- **WHAT TO DO**
The data below is to be set down exactly.

=== RECORDS SUPPLIED ===

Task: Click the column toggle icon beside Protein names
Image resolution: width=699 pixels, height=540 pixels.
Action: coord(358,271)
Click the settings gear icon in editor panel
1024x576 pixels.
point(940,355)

===

- **TASK ANSWER**
Task: Click the column toggle icon beside Protein names
Image resolution: width=699 pixels, height=540 pixels.
Action: coord(358,271)
Click the settings gear icon in editor panel
1024x576 pixels.
point(940,355)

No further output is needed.